The combination of talquetamab and pomalidomide induced rapid and deep responses in patients with relapsed or refractory multiple myeloma and two or more prior lines of therapy, according to data from the phase Ib MonumenTAL-2 trial.

Emma Searle, MD, of the Christie NHS Foundation Trust and the University of Manchester, presented the findings at the Society of Hematologic Oncology 2024 Annual Meeting in Houston, Texas.

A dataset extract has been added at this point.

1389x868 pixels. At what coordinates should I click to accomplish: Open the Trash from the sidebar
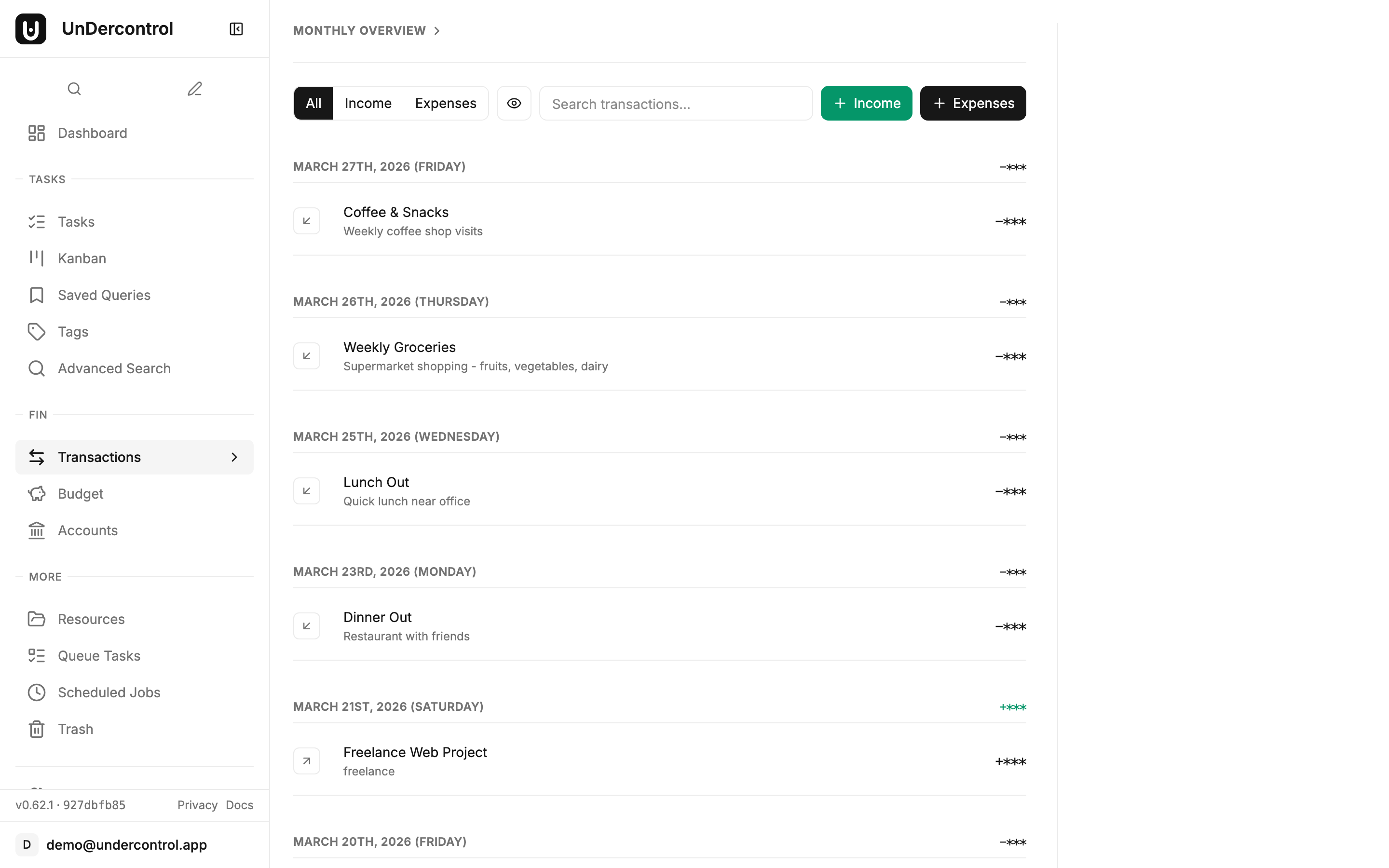(75, 729)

Dr. Searle added that talquetamab and pomalidomide yielded robust responses across patient subgroups and had safety “consistent with the individual agents, with low rates of treatment discontinuation due to adverse events (AEs) and no evidence of additive hematologic/cytokine release syndrome (CRS) toxicities.”

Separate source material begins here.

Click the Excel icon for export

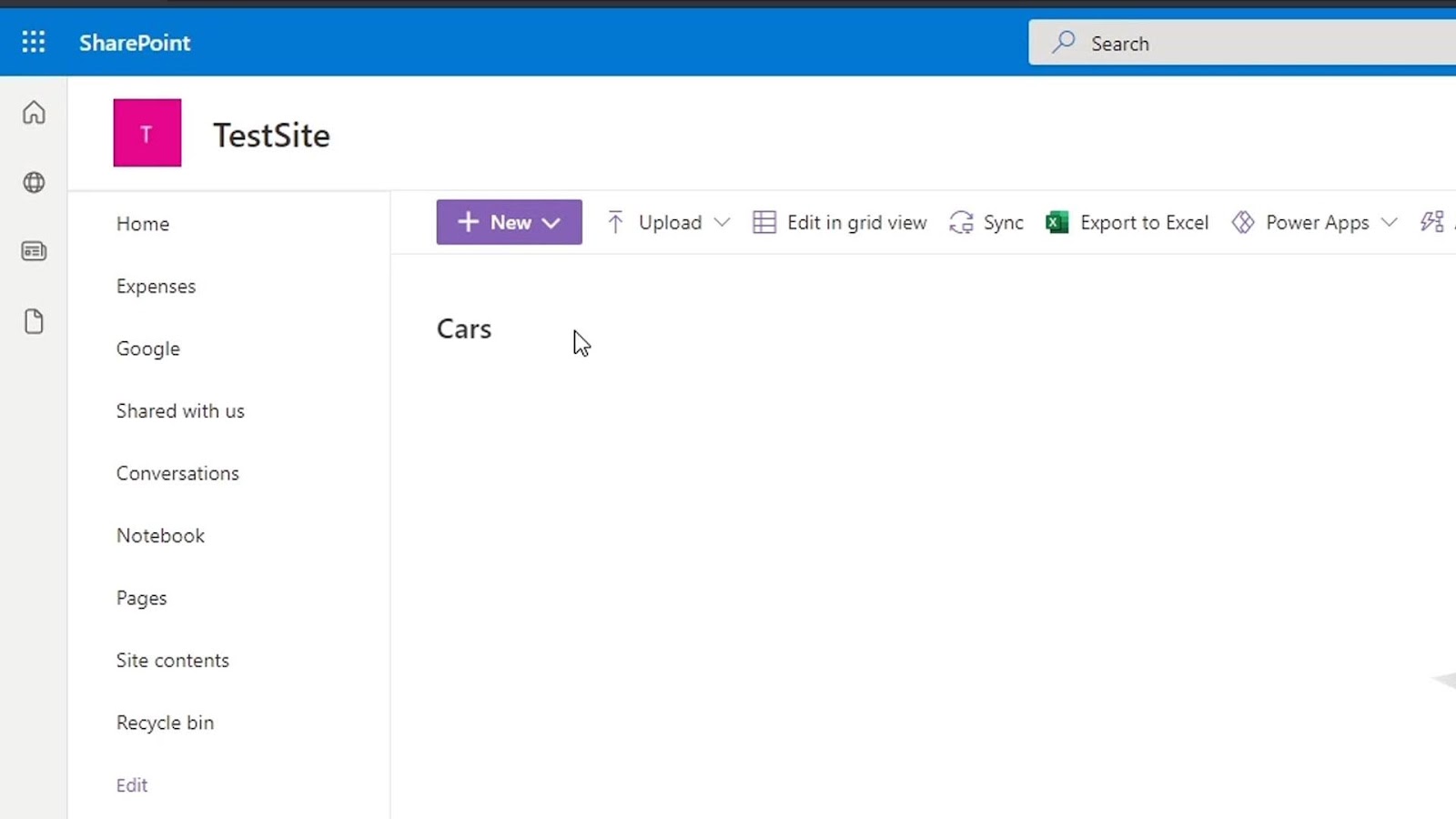coord(1057,222)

The analysis included 35 patients who received pomalidomide 2 mg daily alongside talquetamab at either 0.4 mg/kg once weekly (QW; n=16) or 0.8 mg/kg once every two weeks (Q2W; n=19).

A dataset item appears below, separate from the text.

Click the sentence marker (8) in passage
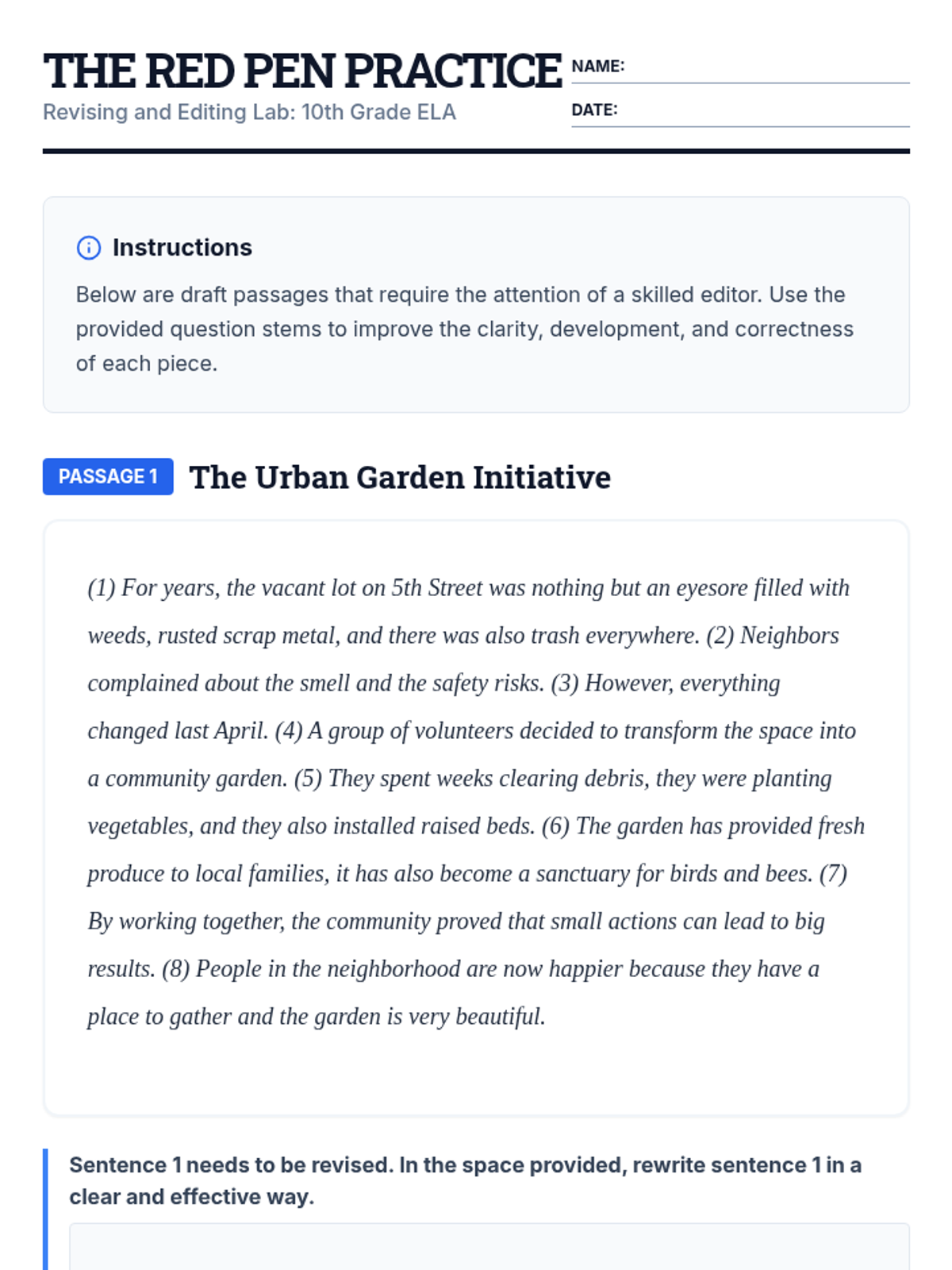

Over a median follow-up of 15.0 months and 11.1 months in the QW and Q2W groups, respectively, the overall response rates were 93.8% and 84.2% and median times to first response were 1.7 months and 1.2 months, respectively. Median duration of response and progression-free survival were not reached.

Among all patients, the most common AEs were taste-related events (85.7%), infections (80%), and CRS (74.3% grade 1/2; one grade 3). Grade 3/4 AEs occurred in 91.4% of patients, most commonly neutropenia (54.3%), anemia (25.7%), infections (22.9%), and thrombocytopenia (20%). Nail toxicities occurred in 68.6% of patients, skin in 74.3%, and rash in 20%, most of which were grade 1/2 with none leading to discontinuation, the authors reported.

“The promising efficacy and manageable safety profile of talquetamab plus pomalidomide support talquetamab as a versatile combination partner,” Dr. Searle and colleagues concluded.

Reference

Searle E, Quach H, Biran N, et al. Talquetamab (Tal), a GPRC5D×CD3 bispecific antibody (BsAb), in combination with pomalidomide (pom) in patients with relapsed/refractory multiple myeloma (RRMM): efficacy and safety results from the phase 1b MonumenTAL-2 study. Abstract #MM-349. Presented at the Society of Hematologic Oncology Annual Meeting; September 4-7, 2024; Houston, Texas.